* _YOUR ASSIGNMENT_: Answer with a number only, giving how many lines in the data below include "resolution".

═══ INPUT RECORDS ═══

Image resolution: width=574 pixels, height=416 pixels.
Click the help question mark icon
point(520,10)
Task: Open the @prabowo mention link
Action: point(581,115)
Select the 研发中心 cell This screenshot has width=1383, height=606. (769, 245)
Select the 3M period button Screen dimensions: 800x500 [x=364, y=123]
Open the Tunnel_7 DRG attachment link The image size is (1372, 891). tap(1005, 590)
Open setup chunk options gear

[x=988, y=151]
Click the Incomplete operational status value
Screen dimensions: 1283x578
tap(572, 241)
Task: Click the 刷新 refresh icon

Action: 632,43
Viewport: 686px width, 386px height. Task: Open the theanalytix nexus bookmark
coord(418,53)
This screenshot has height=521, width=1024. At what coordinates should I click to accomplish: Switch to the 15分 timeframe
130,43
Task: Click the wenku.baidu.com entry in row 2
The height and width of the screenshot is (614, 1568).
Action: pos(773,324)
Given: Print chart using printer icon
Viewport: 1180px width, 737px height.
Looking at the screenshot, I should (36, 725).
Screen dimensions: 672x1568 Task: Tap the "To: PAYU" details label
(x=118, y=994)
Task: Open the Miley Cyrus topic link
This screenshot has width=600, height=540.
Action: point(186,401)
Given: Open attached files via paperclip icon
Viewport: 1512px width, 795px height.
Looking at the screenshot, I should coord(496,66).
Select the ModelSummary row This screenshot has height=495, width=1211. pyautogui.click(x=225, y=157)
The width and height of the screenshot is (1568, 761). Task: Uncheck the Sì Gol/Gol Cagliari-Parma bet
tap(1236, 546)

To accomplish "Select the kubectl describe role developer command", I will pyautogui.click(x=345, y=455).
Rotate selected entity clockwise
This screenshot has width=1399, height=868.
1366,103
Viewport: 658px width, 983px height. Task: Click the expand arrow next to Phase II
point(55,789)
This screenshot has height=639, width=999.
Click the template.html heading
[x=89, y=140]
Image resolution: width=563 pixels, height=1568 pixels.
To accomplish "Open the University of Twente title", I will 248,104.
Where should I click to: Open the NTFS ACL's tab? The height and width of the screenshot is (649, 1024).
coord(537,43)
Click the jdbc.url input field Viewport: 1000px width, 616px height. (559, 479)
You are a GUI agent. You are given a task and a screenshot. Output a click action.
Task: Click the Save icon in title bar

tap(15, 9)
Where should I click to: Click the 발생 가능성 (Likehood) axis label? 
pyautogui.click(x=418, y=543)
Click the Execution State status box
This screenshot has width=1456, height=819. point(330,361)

═══

* _SOLUTION BELOW_: 2